Problem jumping at the windows.

I just adopted a 3 yr old GSD who is neutered 3 weeks ago. 
I would welcome advice on how to get Hunker to not jump on the sofa and mangle the blinds at the window when I am not home. I have a small living room and moving the sofa away from the windows is not an option. The warm weather is coming and soon the windows will be open and I don't want him going through the screens. He had this problem with his previous family, I don't want to crate him while at work as his behavior in the house has been fine, except for the windows. He does not do this when we are home, he does not attempt to go up on the furniture as I have let him know that is not acceptable from day 1 and he was quick to lie on the dog beds instead.


----------



## BowWowMeow (May 7, 2007)

I would crate him or contain him to a room without windows. The only other option is to block off the windows. I did have this problem with Basu and ended up completely blocking off the window sill and that solved the problem. 
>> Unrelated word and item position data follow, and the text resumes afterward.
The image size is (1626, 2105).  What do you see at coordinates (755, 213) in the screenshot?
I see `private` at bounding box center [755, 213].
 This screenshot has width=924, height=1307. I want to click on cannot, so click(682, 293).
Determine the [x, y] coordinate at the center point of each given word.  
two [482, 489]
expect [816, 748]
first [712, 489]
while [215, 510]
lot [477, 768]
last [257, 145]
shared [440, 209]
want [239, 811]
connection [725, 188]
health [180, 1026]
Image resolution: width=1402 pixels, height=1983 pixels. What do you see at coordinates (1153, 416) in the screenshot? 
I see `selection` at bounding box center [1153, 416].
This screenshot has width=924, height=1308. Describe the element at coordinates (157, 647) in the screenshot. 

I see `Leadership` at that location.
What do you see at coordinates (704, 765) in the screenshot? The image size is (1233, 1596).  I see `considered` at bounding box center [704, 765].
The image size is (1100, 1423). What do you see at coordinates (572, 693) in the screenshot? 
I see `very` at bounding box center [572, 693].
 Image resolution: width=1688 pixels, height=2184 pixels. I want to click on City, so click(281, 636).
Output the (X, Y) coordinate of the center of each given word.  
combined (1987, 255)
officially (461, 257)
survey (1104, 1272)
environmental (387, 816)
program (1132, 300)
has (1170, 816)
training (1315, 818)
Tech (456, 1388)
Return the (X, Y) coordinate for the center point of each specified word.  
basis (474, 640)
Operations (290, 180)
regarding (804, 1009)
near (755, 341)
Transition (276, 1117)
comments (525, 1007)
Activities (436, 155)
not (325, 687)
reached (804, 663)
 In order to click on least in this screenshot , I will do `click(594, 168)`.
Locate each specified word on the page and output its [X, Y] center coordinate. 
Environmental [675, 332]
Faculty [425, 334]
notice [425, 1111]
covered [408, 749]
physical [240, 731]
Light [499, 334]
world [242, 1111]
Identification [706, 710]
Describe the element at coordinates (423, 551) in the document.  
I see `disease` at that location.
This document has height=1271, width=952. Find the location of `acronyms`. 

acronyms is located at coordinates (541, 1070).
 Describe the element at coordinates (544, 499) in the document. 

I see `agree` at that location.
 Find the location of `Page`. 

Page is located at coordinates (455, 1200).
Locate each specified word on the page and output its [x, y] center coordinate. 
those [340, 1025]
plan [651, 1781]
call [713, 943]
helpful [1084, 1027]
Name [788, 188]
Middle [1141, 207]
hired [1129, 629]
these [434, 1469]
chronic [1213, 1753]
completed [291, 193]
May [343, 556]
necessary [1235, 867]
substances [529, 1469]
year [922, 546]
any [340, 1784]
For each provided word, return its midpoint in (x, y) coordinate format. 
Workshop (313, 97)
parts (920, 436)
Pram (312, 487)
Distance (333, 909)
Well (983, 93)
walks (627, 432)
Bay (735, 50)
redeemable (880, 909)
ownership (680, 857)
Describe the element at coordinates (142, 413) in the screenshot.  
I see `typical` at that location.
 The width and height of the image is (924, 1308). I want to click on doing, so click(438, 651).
If that is not an option then please safely contain him elsewhere so that he does not hurt himself.


----------



## weber1b (Nov 30, 2008)

I would crate him until he settles down. It is for his safety.


----------



## LindsayJ (Apr 20, 2009)

Thanks for the advice. 
I live in a small bungalow which is windows all around and they are low. He only does it on the front facing windows by getting on the sofa. We don't have any rooms without windows. I was hoping someone may have used a technique that discouraged their dog from doing this. I may have to crate him as last resort.


----------